Sebelum menyampaikan pemaparan, Tjahjo memutar sebuah video berdurasi dua menit. Dalam video itu terlihat seorang penceramah mengajak para hadirin menegakkan hukum syariat Islam. Selain itu, sang penceramah mengajak umat meninggalkan sekat-sekat nasionalisme. "Hancurkan sekat nasionalisme," ucapnya.
Baca juga: Tjahjo Kumolo: Tak Boleh Kalah Terhadap Penggugat Perppu Ormas
Ceramah itu direkam saat Hizbut Tahrir Indonesia menggelar Muktamar Khilafah di Stadion Gelora Bung Karno, Jakarta, Juni 2013. Ribuan anggota HTI dari berbagai daerah meramaikan acara tersebut.
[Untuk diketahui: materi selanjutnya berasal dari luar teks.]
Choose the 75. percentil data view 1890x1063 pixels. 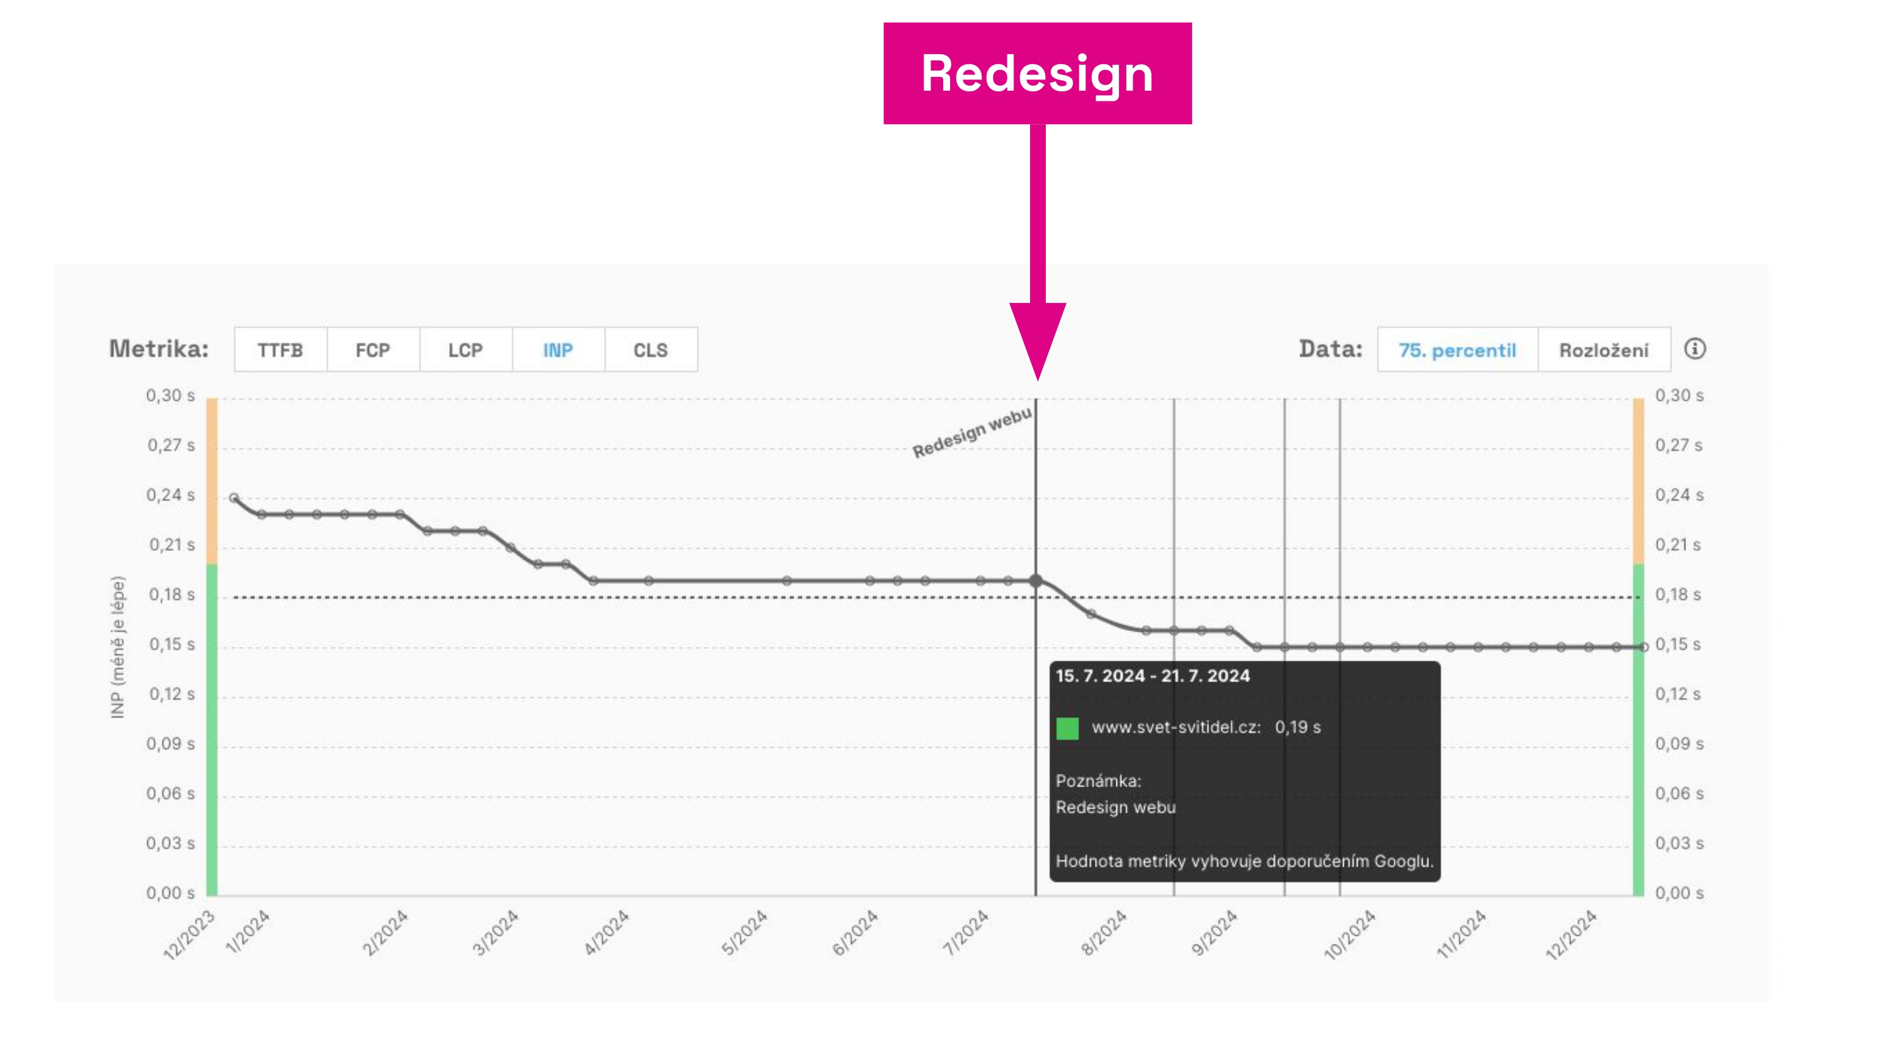pos(1457,350)
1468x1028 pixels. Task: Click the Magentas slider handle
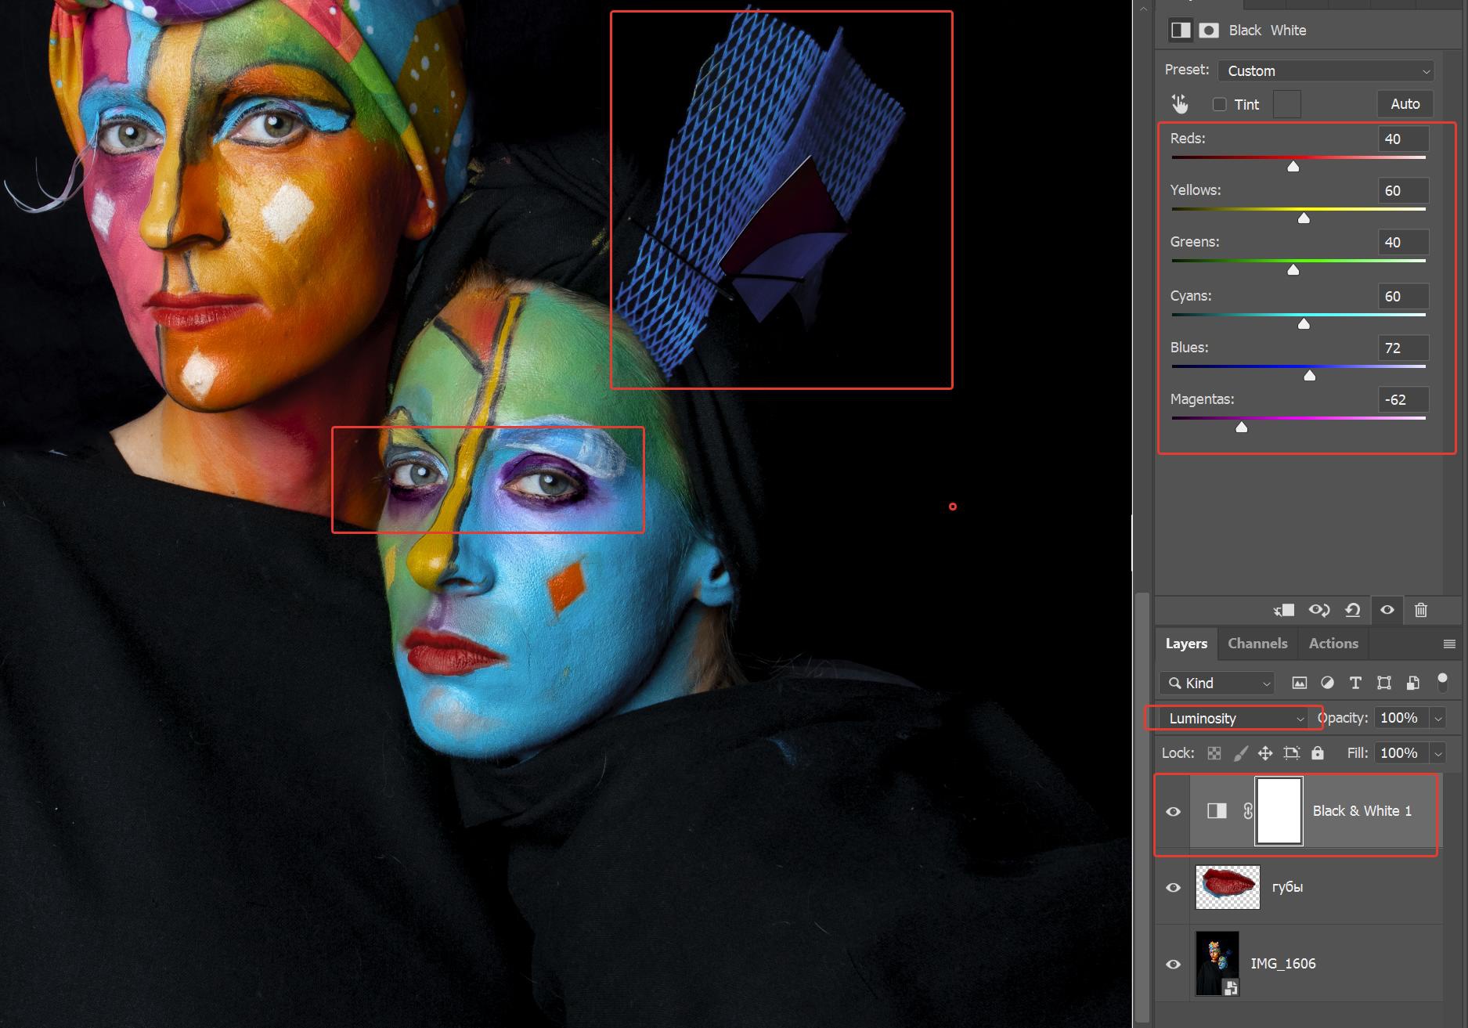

Tjahjo menjelaskan, Perpu Ormas harus dipahami secara utuh dan menyeluruh. Pemerintah tidak melarang pihak atau kelompok berpikir dan mengembangkan ajaran tertentu. Menurut Tjahjo, pemerintah hanya membatasi ide atau pemikiran yang bertentangan dengan ideologi bangsa atau Pancasila. "Ini penting untuk menjaga keutuhan NKRI (Negara Kesatuan Republik Indonesia)," katanya.
Ada tujuh nomor perkara yang diajukan sejumlah pemohon untuk uji materi Perpu Ormas. Salah satunya nomor perkara 39/PUU-XV/2017 dengan pemohon Ismail Yusanto (juru bicara HTI). Ismail meminta MK untuk menguji materi Perpu Ormas Pasal 59 ayat 4 huruf c sepanjang frasa “menganut”, Pasal 61 ayat 3, Pasal 62, Pasal 80, dan Pasal 82A.
Pemerintah sepakat dengan pemohon yang menyatakan pemikiran tidak bisa dipidana. Meski demikian, Tjahjo menyatakan frasa “menganut” yang dimaksud pemohon di mata pemerintah masuk ke kategori perbuatan yang konkret. "Frasa menganut dalam a quo harus dimaknai satu kesatuan," ucap Tjahjo.
Mengakhiri keterangannya, Tjahjo Kumolo meminta majelis hakim MK menolak uji materi seluruhnya atau meminta agar tidak dapat diterima. "Perpu Ormas telah memenuhi tata cara pembentukan Perpu," katanya.